American businessperson

Gary E. Dickerson (born 1957) is a business leader in the semiconductor industry. He is best known for his position as CEO of Applied Materials and as an advocate for the sustainable development of the semiconductor industry and environmental responsibility.

== Early life and education ==
Dickerson was born in 1957 and earned a Bachelor of Science degree in Engineering Management from the University of Missouri, Rolla, and an MBA from the University of Missouri - Kansas City.

His career began in General Motors' Delco Electronics Division and AT&T Technologies, working in manufacturing and engineering management. He then worked at KLA-Tencor Corporation for 18 years in a variety of roles in operations and product development until he was made president and chief operating officer. He then became CEO of Varian Semiconductor Equipment Associates Inc. and held that position for seven years. In 2011 he negotiated Applied Materials' $4.9bn cash acquisition of Varian Semiconductor Equipment Associates Inc. Afterwards, he became president and CEO of Applied Materials, Inc.

Dickerson prioritized new product development when taking over as CEO in 2013. Under his leadership, he boosted R&D spending from about 56% of operating expenses in 2013 to 69% in 2020, marking a new record for the company.

Another focus of Dickerson’s leadership in his first two years at Applied was driving innovation by training employees on a blueprint for defining innovative products and technology, which he calls the “Product Development Engine”. This methodology allows Applied to see shifts in the markets sooner and develop solutions faster.

Under Dickerson’s leadership, Applied Materials has been recognized by Fortune’s World’s Most Admired Companies (2023), Time’s 100 Most Innovative Companies (2023), Barron’s 100 Most Sustainable Companies (2022, 2023), IBD’s Best ESG Companies (2023), HRC Equality 100 Leader in LGBTQ+ Workplace Inclusion (2023–24), Glassdoor’s Best Places to Work (2024), and the U.S. Department of Labor Gold Award (HIREVets).

In May 2023, Applied Materials announced a plan to invest up to $4 billion to create the EPIC Center, a new R&D facility dedicated to semiconductor equipment and processes.
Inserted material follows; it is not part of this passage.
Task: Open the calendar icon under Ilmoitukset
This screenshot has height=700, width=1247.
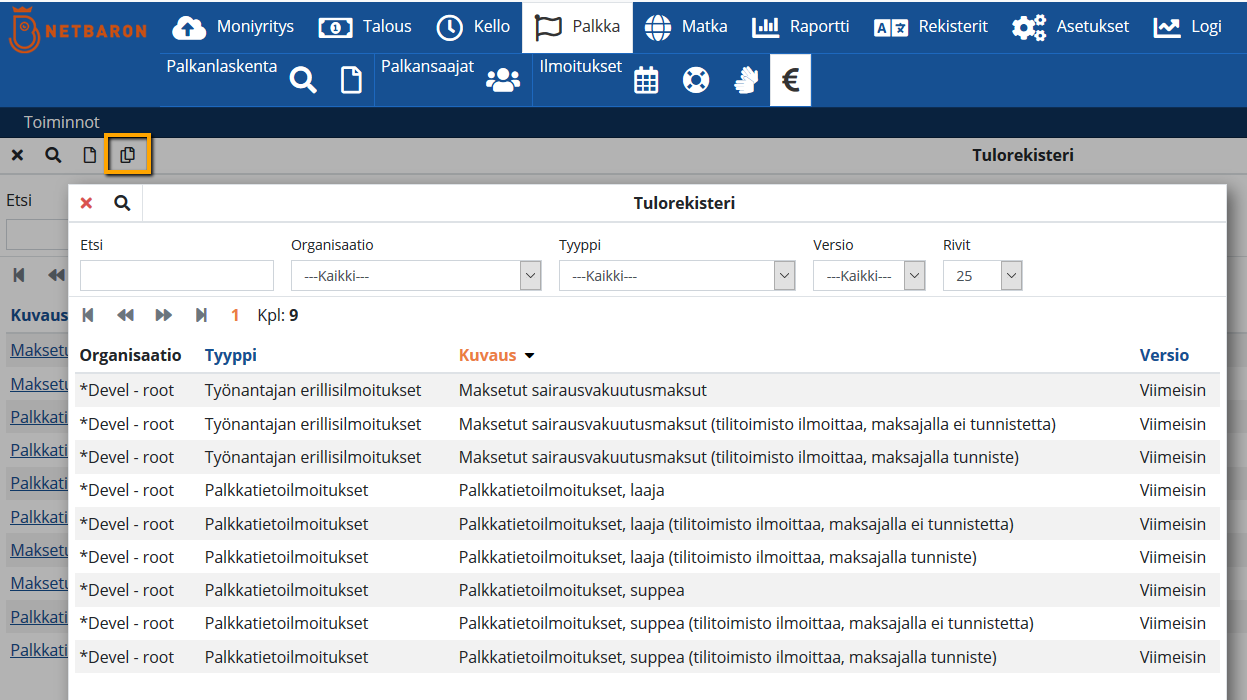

Dickerson stated that the project is needed to help overcome new technical challenges and maintain the pace of chip advancement.

His total compensation for 2023 was: $27,000,000.

== Awards and recognition ==
Dickerson was recognized as one of Barron’s World’s Best CEOs in 2017, 2018 and 2019.

In 2020, Dickerson signed the CEO Action for Diversity and Inclusion Pledge in support of more inclusive workplaces.

In 2023, Dickerson was recognized for the SEMI Sustainability Excellence Award for his contributions behind the semiconductor industry’s Net Zero target through Applied's ESG work. He was also recognized by Forbes as one of America's Most Innovative Leaders in 2019, and by Harvard Business Review as one of the Best Performing CEOs in the World.

In 2024, Dickerson was awarded the Public Service Star (Distinguished Friends of Singapore) by Mr. Tharman Shanmugaratnam, President of the Republic of Singapore, for his contributions to their local ecosystem through the creation of jobs and business opportunities.

== Philanthropy and community involvement ==
Dickerson currently serves on the Industry Advisory Council of Singapore’s Economic Development Board.